Kia America Vulnerability Disclosure Policy
Vulnerability Reporting Program Overview
Kia America appreciates the efforts of security researchers and welcomes any information about potential cybersecurity vulnerabilities that enables us to enhance the security of our products and/or services in the United States – including our vehicles, websites, and digital services. We will investigate and respond to all legitimate reports of potential vulnerabilities submitted according to the instructions below in a timely manner. Please note that any vulnerabilities and/or issues found on products, services, or IT environments outside of the United States are out of scope for reporting to this vulnerability disclosure program.
Please also note that we do not award bounties for reporting vulnerabilities.
Vulnerability Disclosure Scope
We are currently accepting reports about potential vulnerabilities related to the following:
o Kia vehicle vulnerabilities
• Limited to Kia vehicles in the United States only
• For potential vulnerabilities relating to Kia European Union, please refer to Kia EU’s Vulnerability Disclosure Site located here: Kia EU Vulnerability Disclosure
o Kia website
o Kia Owners’ Portal website
o Kia Access Mobile Application
• iOS - Kia Access iOS
• Android - Kia Access Android
Vulnerabilities and/or issues found on Kia products and/or services not listed above are out of scope for reporting in this Vulnerability Reporting Program at this time.
For any vehicle safety related submissions, please submit a report to the Kia America Consumer Affairs team located here: Kia US Vehicle Safety Submission
Disclosure Submission Rules
If you have any information about a potential vulnerability in a Kia America vehicle or system that is in scope of this program, please let us know by submitting a report in the manner described below. We request that you not publicly disclose any potential vulnerabilities until we have had the opportunity to analyze the issue and, if warranted, implement appropriate countermeasures.

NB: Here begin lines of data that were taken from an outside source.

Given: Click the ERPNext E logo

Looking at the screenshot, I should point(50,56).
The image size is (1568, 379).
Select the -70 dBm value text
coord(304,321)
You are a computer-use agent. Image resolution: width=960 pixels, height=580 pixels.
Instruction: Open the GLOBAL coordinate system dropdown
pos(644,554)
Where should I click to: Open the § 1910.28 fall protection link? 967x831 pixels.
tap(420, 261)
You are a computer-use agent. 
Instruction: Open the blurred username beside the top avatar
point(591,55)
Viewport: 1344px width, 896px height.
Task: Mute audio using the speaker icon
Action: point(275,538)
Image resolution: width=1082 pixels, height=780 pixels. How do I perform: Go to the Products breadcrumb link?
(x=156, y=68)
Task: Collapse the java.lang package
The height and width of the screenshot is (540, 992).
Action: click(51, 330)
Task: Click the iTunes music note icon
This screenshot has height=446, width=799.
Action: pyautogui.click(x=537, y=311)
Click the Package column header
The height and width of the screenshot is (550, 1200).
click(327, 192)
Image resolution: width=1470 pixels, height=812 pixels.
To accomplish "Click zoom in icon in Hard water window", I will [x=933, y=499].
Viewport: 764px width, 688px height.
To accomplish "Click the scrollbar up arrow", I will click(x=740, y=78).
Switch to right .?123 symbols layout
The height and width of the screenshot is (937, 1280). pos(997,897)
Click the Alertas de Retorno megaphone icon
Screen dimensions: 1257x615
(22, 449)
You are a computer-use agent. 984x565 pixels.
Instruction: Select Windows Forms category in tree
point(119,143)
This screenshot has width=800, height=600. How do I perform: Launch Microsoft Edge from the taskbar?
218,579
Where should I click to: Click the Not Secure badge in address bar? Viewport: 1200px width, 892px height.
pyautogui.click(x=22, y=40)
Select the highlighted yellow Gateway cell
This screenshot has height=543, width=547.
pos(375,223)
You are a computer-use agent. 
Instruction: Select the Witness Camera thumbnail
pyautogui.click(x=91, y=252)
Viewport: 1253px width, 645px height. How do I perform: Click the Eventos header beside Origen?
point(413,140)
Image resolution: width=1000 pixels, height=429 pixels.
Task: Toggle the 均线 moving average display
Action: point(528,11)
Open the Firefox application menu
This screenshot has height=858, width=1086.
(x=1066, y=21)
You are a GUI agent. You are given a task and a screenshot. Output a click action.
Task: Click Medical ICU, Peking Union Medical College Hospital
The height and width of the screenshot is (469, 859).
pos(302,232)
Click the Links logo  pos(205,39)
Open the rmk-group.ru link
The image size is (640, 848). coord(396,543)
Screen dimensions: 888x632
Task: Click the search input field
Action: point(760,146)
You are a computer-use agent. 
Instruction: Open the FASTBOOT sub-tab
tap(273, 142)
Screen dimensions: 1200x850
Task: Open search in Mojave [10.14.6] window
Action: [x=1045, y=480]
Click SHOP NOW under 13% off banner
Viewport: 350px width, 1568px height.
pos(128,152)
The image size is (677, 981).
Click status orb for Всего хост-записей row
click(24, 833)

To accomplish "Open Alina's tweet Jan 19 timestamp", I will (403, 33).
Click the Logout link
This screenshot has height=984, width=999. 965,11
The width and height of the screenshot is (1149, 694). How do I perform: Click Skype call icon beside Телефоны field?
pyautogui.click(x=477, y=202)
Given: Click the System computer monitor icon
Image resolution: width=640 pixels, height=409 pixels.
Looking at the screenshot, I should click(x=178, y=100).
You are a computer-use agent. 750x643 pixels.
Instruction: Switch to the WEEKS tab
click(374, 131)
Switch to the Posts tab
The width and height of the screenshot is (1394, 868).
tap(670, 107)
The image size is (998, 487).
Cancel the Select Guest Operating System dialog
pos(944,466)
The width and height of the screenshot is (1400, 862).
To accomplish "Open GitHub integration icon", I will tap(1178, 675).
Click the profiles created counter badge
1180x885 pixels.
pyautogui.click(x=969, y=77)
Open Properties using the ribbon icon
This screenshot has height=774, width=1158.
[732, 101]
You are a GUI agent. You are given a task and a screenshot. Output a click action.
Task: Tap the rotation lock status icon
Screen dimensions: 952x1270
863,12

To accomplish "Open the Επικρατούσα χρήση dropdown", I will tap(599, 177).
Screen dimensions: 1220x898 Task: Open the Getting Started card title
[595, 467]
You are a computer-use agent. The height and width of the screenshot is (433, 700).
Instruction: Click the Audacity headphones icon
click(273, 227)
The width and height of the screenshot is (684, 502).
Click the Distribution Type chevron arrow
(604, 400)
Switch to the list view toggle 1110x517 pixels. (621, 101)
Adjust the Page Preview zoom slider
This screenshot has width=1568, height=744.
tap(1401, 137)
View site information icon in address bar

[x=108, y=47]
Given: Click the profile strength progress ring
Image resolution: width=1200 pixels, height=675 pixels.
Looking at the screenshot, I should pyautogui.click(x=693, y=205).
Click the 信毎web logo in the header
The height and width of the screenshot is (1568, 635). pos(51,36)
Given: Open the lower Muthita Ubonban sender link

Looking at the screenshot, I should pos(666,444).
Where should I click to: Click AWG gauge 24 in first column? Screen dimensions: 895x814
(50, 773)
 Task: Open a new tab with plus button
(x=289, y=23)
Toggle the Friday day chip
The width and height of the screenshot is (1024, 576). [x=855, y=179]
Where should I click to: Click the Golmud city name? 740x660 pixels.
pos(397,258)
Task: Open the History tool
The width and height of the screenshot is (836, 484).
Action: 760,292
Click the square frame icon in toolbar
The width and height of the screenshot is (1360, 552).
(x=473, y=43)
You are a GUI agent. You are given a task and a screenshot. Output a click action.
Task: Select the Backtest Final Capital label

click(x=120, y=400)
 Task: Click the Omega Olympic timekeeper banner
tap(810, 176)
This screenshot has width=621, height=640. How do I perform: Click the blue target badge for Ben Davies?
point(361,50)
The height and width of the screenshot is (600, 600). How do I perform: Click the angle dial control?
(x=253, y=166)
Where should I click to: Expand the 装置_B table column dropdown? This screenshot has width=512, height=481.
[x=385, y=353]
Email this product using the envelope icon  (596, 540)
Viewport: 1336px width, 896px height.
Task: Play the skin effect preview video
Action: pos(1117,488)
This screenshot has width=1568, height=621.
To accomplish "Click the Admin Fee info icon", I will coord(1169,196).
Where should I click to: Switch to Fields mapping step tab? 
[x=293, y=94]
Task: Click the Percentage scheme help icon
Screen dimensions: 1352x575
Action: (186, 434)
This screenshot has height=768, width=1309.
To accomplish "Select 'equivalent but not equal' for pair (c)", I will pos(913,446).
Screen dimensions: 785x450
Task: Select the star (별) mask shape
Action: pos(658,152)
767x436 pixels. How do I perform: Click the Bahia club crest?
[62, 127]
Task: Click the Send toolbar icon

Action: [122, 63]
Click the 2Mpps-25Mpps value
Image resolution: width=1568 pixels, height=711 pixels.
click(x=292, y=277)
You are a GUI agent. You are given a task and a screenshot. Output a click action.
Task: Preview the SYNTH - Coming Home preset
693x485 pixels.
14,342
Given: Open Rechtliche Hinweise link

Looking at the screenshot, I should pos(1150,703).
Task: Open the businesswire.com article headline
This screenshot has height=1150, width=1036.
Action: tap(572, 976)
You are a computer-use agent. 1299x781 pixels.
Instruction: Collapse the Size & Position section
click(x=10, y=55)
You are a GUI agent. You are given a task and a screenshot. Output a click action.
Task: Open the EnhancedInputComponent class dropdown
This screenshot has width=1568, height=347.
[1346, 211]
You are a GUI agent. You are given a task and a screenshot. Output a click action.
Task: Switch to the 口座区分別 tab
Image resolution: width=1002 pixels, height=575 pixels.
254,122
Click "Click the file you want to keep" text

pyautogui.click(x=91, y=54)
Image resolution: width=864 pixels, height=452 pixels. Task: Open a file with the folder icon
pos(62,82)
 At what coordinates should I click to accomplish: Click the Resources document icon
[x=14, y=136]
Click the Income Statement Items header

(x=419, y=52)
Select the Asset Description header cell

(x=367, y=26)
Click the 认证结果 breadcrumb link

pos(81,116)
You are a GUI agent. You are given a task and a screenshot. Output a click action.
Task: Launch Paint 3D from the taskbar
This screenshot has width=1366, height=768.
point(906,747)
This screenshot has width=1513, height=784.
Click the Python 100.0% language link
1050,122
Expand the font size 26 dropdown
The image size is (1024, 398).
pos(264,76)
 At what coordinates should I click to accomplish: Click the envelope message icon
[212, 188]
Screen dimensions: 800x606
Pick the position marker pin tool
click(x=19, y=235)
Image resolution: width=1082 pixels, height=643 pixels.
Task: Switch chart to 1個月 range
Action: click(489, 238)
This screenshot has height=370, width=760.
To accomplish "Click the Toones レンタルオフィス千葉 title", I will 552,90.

By submitting a report under this program, you agree that Kia America may use the information from your report in whatever ways we see fit, and you agree to our terms as set out below:
- Conduct your testing, research and reporting activities in accordance with applicable laws, regulations, and other statutory provisions.
- Do not engage in testing or research that may harm or put at risk Kia America, its employees, its customers, passengers in Kia vehicles, or other third-party individuals or entities including Kia dealerships and their employees.
- Do not disrupt, compromise, or harm any vehicle or data other than that which you own.
- Do not access or disclose personal information or personal data belonging to Kia America, its employees, its customers, passengers in its vehicles, or other third party-individuals or entities that might impact their privacy.
⁃ Do not compromise or disclose confidential or proprietary data belonging to Kia America, its employees, its customers, passengers in its vehicles, or other third-party individuals or entities including Kia America’s authorized dealerships and their employees.
- Do not test the physical security of any Kia America property or facility, or the properties or facilities of Kia America affiliates or related third parties, including Kia America’s authorized dealerships.
- Do not perform any kind of denial-of-service testing or over-exhaust an IT function.
- Do not perform social engineering, spam, or phishing/spear phishing attacks.
- Do not disclose to any third party the details of any submitted vulnerability reports before Kia America can confirm complete remediation of the identified issue (if any).
Disclosure Submission Procedure
In submitting vulnerability reports, please note that although Kia America sincerely values vulnerability reports, we do not provide monetary compensation (“bounties”) or non-monetary remuneration in exchange for submitted reports. This program is only meant to facilitate the responsible reporting and resolution of cybersecurity vulnerabilities.
When submitting reports, please describe the alleged vulnerability by including:
- The date and time when the vulnerability was discovered.
- The methods you employed to identify the alleged vulnerability and any known or possible remediation. Please include detailed reports with reproducible steps.
- The prerequisites and general conditions that must be fulfilled in order to be able to exploit the vulnerability.
- The set-up configuration and modification of the Kia America product and/or services.
- Please allow us to disclose the vulnerability in a coordinated manner, in particular by refraining from disclosing vulnerability details to third parties before the end of a mutually agreed timeframe.
- Unless you wish to remain anonymous, please provide your contact information (Name, Phone Number and eMail) so that we may reach out to you for additional information or keep you informed of our findings and remediation plans.
Before submitting a vulnerability report, please read our principles above. If you identify an issue that you believe could be a cybersecurity vulnerability in an inscope Kia America product, service, and/or vehicle please use the form to submit your findings in a complete and accurate manner.
We will attempt to respond to your report within 3 business days of receiving it with an initial acknowledgement.